Friday night, Rosh Hashanah services will be virtual with another seder via Zoom, which will include traditional music.

On Saturday afternoon, there will be a live, in-person “drive-through” shofar service, in addition to a socially-distanced tashlikh service at Goddard Park Beach.

The calls from the shofar fulfill the religious duty on Rosh Hashanah, but even that will be altered to keep in accordance with COVID-19 health protocols.

“We’re also going to be putting a mask on the mouth of the shofar so we’re not creating aerosols,” Goldwasser said.

The Centers for Disease Control and Prevention (CDC) states for events and gatherings, “masks are strongly encouraged in situations where people might raise their voice (e.g., shouting, chanting, singing).”

CDC considerations for community-based organizations also ask to “consider temporarily suspending musical performances that involve singing or playing wind instruments.
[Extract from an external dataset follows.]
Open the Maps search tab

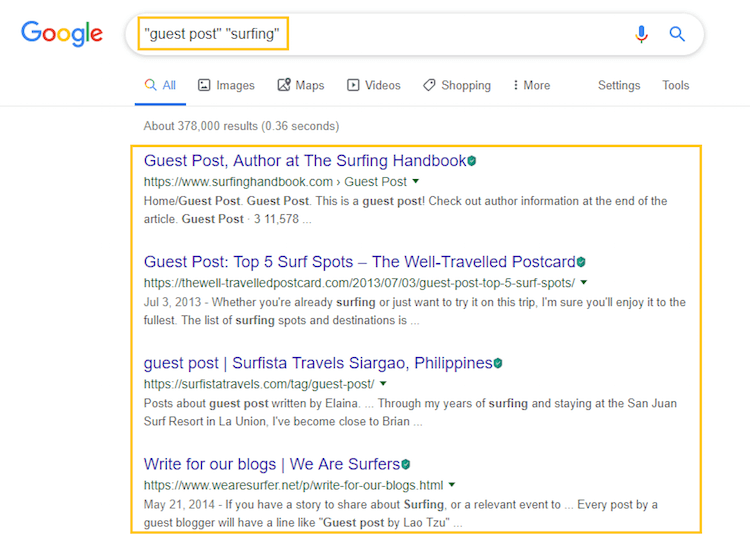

If such events are held, musicians should be spaced as far apart as feasible, ideally farther than 6 feet apart.”

Rabbi Barry Dolinger serves as Rabbi of Congregation Beth Sholom in Providence, in addition to serving on the Board of Rabbis of Greater Rhode Island.

In an email to 12 News, Dolinger says in regard to singing and the spread of aerosols, “it’s imperative that leaders and individuals treat this aspect of the spread seriously.”

“This is probably one of the most likely ways a high holiday service could become a super-spreader event and there are tangible steps we can all take to limit the risk,” he continued.

Dolinger also claims the shofar produces more aerosol output compared to singing.

“It’s crucial to blow the shofar away from people, stand far away, note the wind direction, get a COVID test for the shofar blower if possible, and to put a mask on the end of the shofar, or some efficacious combination of these steps,” Dolinger said.

The modifications will continue through Yom Kippur at the end of the month, with more virtual services at Temple Sinai. Goldwasser says the annual kid’s service inside the synagogue can’t occur on Yom Kippur this year.

The event, held for children in kindergarten or younger, involves storytelling, singing, and sharing traditional snacks of apples and honey.

Temple Sinai’s religious school will also be held virtually, to start.

“I’ll certainly say that the Jewish community is looking forward to a much better 5781 than 5780 turned out to be,” Goldwasser said.

In Providence, Temple Beth-El celebrated with in-person celebrations involving apple picking and shofar blowing, but will be worshiping Rosh Hashanah digitally, according to Rabbi Sarah Mack.

“Our live stream is open to all who wish to join our worship. We have included the voices of our community in choral videos and peerage segments,” Mack said.

The temple did reach out to congregants by phone, and there will also be a Zoom “meet and greet” following services.

Mack says the temple also has holiday bags with gifts to assist with at home worship.